I am using Visual Studio 2015, Configuration: Release x64. Processor: intel i7-4510U.
Last edited on
If you take your two sets of code and put them into godbolt.org , you can see the differences in the assembly generated (although using a different compiler).

The first difference that jumped out at me was the use of different mov instructions for the float (movss) and the int (mov).

http://x86.renejeschke.de/ gives some information about different instructions.

Be sure to try with different optimisation settings ( -O0 to -O3 in the compiler options box).

For bonus points, you could identify the difference in assembly being generated on your own machine; godbolt makes it easier to see the assembly and match it up to the source code, but it's not magic and you can do the same yourself.

That might give you some insights, although there is a bit of research to do on your part, but don't get discouraged; understanding some of the assembly generated is a really handy skill. I spent a few hours just yesterday debugging a crash by reading the assembly leading up to the crash.
It would appear that the microsoft compiler does vectorise the floating point moves, but does not vectorise the integer moves.

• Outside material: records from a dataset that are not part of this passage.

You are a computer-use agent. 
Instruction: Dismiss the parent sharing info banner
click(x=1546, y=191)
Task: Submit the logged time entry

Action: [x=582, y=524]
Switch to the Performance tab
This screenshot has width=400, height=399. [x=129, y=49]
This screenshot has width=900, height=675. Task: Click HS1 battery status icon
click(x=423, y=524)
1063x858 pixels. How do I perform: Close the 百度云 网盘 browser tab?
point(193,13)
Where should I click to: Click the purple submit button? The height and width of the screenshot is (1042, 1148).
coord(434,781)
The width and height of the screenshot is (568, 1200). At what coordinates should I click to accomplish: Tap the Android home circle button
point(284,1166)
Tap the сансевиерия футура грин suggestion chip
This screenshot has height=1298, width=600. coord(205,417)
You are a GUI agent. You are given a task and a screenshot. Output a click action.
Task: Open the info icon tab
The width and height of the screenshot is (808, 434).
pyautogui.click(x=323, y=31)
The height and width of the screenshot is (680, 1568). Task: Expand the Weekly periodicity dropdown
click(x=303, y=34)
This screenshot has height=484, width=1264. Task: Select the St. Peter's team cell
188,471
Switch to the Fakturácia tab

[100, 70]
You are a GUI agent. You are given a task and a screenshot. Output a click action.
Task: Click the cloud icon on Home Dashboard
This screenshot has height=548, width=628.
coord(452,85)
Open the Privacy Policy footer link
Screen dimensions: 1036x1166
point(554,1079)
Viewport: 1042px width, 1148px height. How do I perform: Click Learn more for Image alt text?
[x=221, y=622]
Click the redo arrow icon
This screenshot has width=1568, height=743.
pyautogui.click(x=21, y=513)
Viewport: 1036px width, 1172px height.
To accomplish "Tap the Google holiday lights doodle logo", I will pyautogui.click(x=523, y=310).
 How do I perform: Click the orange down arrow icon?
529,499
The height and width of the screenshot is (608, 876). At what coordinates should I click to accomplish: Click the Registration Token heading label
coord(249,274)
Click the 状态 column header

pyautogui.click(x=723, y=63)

Note: With a single instruction, we can move four adjacent 32-bit values into a 128-bit register (say, xmm0), and then move those 128-bits to four adjacent 32-bit locations in another single instruction. Both int and float are TriviallyCopyable 32-bit types on the platform in question, and the same set of machine instruction can be used for both.
See: https://godbolt.org/g/4npW0V

When the copy is vectorised, both int and float would take the same amount of time; TriviallyCopyable 64-bit types would take roughly twice the time and so on.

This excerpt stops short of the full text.